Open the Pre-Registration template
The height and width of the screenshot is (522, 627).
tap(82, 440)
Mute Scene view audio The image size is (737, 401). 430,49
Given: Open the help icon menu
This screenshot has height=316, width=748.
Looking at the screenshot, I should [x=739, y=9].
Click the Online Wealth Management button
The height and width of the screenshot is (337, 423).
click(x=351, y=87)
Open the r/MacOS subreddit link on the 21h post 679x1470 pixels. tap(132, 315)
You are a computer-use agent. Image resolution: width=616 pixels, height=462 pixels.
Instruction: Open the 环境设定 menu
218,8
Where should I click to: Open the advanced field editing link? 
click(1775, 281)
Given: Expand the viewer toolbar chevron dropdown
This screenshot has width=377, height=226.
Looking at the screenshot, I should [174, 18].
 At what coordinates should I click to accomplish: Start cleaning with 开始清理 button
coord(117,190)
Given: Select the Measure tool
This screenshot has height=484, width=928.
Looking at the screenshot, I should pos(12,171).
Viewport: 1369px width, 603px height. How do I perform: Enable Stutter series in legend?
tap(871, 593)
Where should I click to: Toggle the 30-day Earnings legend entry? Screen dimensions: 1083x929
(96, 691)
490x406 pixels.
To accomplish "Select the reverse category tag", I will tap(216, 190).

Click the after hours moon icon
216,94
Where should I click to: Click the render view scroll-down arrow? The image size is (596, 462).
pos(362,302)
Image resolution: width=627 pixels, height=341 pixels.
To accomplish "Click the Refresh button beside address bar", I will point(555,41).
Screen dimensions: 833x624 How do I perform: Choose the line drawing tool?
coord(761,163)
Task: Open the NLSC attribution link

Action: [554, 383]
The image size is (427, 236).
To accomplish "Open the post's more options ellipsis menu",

:::

The lines you need are those holding the word "pixels"; copy each of them from the material above.

• EXERCISE RESULT:
Open the r/MacOS subreddit link on the 21h post 679x1470 pixels. tap(132, 315)
You are a computer-use agent. Image resolution: width=616 pixels, height=462 pixels.
490x406 pixels.
Image resolution: width=627 pixels, height=341 pixels.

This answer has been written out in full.